A note in the 2018 accounts warned of “an important negative result in 2019”.
This was attributed to the FIH Pro League, a “first-of-its-kind global home and away league”, which was launched in January 2019.
The cost of getting such a competition off the ground meant, the note said, that it was “not foreseen to have a positive financial result…or even a break-even in year one”.
Moreover, “TV production costs were underestimated while, at the same time, revenues from broadcasting deals were overestimated”.
More detailed consequences of this mistake are now visible, with the new 2019 accounts indicating the Pro League produced a deficit of just over CHF1.5 million (£1.2 million/$1.7 million/€1.4 million) over the course of the year.
Income was put at CHF1.98 million (£1.6 million/$2.2 million/€1.8 million), divided between sponsorship, which yielded CHF1.13 million (£925,000/$1.28 million/€1 million) and TV rights – just under CHF850,000 (£697,000/$960,000/€790,000).
Expenses totalled CHF3.48 million (£2.85 million/$3.9 million/€3.2 million).
This included CHF1.1 million (£900,000/$1.2 million/€1 million) labelled “TV & Broadcast”.
The federation as a whole is reporting total operating income of just over CHF11 million (£9 million/$12.4 million/€10.2 million).
This is down approximately CHF2.5 million (£2 million/$2.8 million/€2.3 million) from the previous year.
Well over half of this 2019 income – CHF6.25 million (£5.1 million/$7 million/€5.8 million) – came from the International Olympic Committee (IOC).
Total operating expenses were also down – from CHF13.3 million (£10.9 million/$15 million/€12.4 million) in 2018 to CHF11.7 million (£9.6 million/$13.2 million/€10.9 million).
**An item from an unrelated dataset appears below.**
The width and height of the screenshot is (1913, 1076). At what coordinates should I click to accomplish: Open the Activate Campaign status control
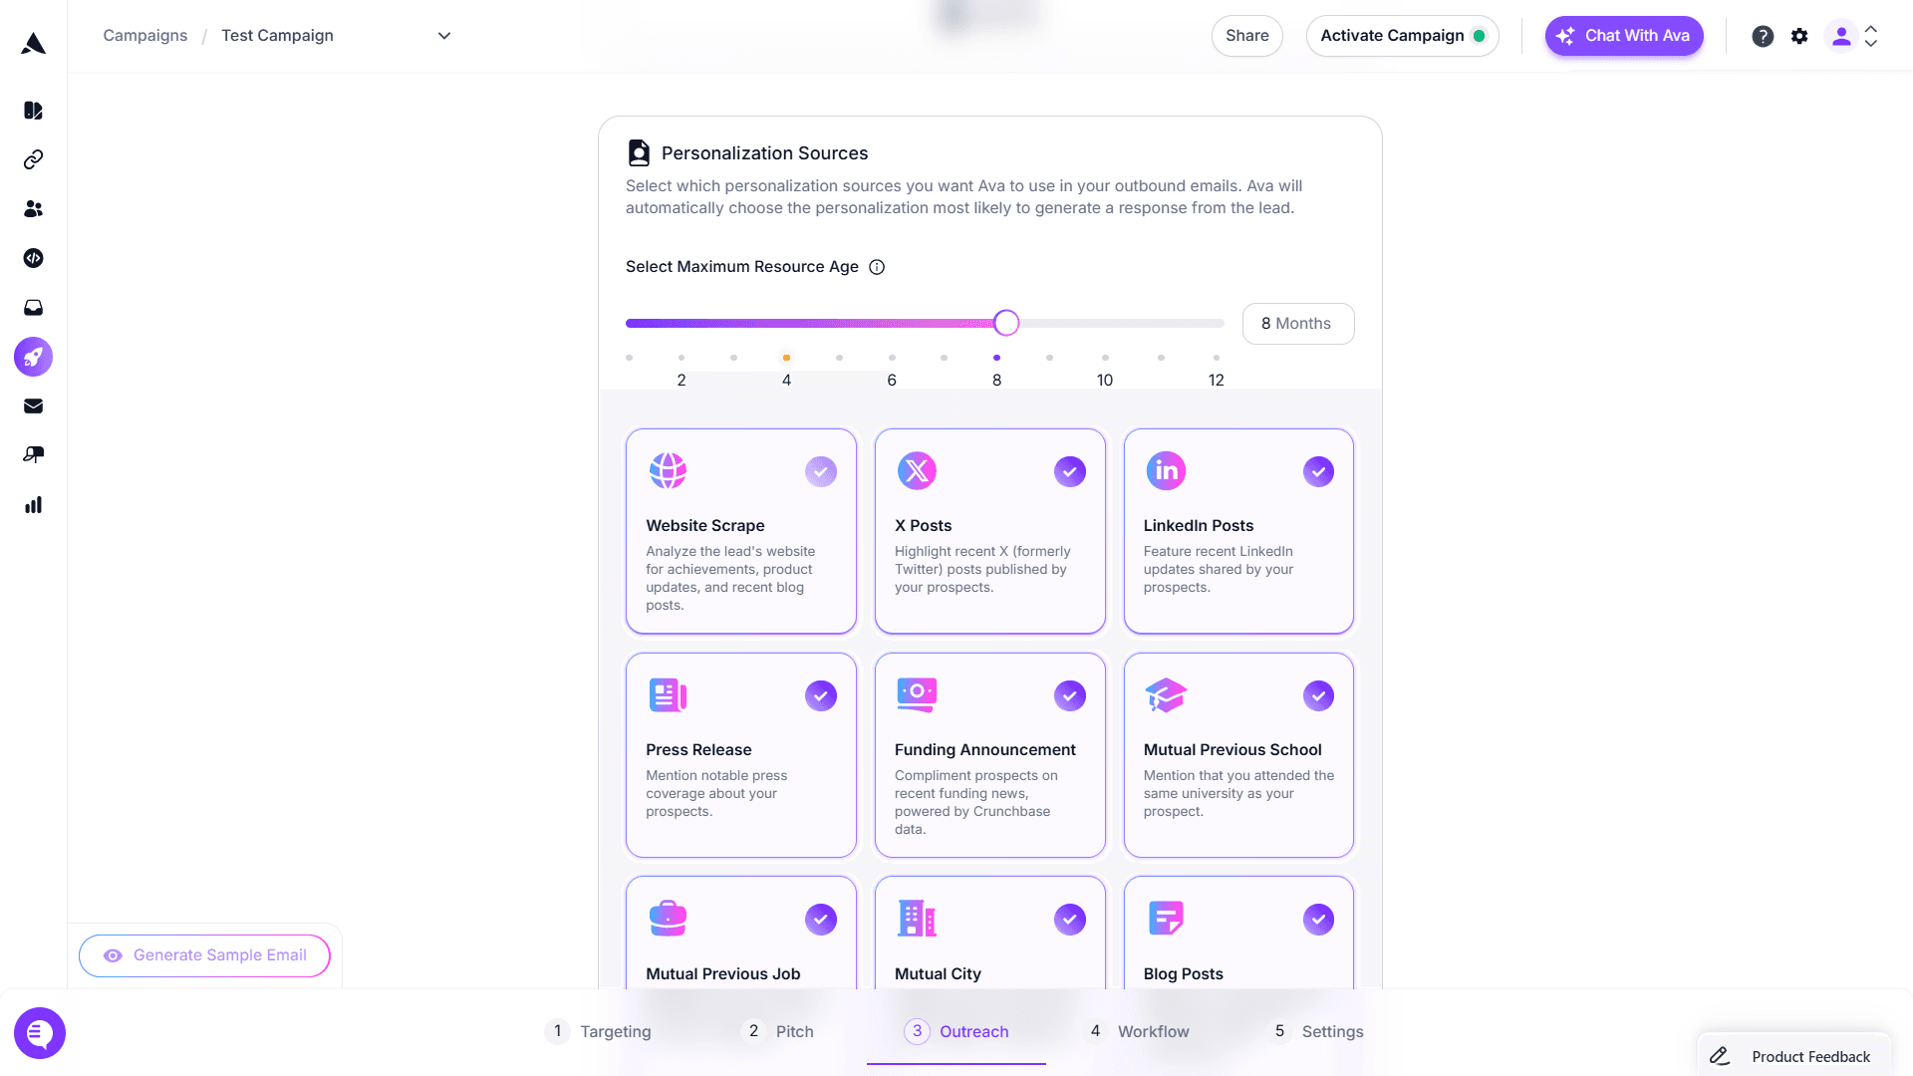[x=1402, y=36]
More than CHF1 million (£820,000/$1.1 million/€930,000) of this reduction was shaved from Corporate & Directorate costs.
Payroll and fees dipped more than CHF400,000 (£328,000/$452,000/€372,000) to just over CHF5 million (£4.1 million/$5.65 million/€4.65 million), while office costs were slashed by close to CHF300,000 (£245,000/$340,000/€280,000).
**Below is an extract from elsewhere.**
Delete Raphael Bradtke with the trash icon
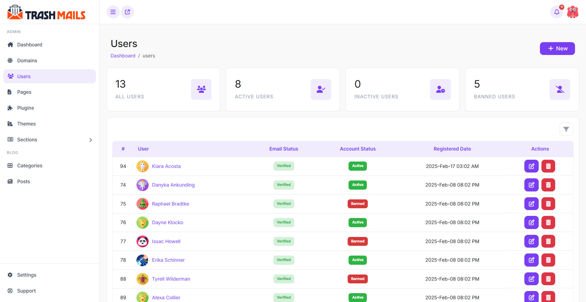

It was noted that office rent of CHF200,000 (£164,000/$226,000/€186,000) was “waived by the Foundation in 2019”.
The CHF633,000 (£519,000/$715,000/€589,000) loss came after a loss on receivables of some CHF455,000 (£373,000/$514,000/€423,000).
This was said to be “referring to TV and Media Rights from 2017 and 2018”.
There was also more than CHF476,000 (£390,000/$538,000/€443,000) of extraordinary income.
This was said to be “composed by write-off of unapproved payable documents from 2017 and 2018”.
The balance-sheet shows that the federation’s assets had dwindled to CHF7.34 million (£6 million/$8.3 million/€6.8 million) at the end of 2019, compared with CHF9.67 million (£7.9 million/$10.9 million/€9 million) a year earlier.
Cash was down slightly year-on-year to CHF4.47 million (£3.7 million/$5 million/€4.15 million).
Since then, the federation is known to have received a loan, of unstipulated size and terms, from the IOC.
The accounts conclude by stating: “FIH Budgets for 2020 to 2022 are secured and show an important profit in 2022, following the FIH World Cups.”
The 2019 figures may be the last annual accounts to enter the public domain before the FIH Congress in May.
This is when Narinder Batra’s current – extended – term as FIH President is scheduled to expire.
It is not yet clear whether the Congress will be able to take place in New Delhi as planned, or indeed whether Batra, assuming he seeks a new term, is likely to face a challenger.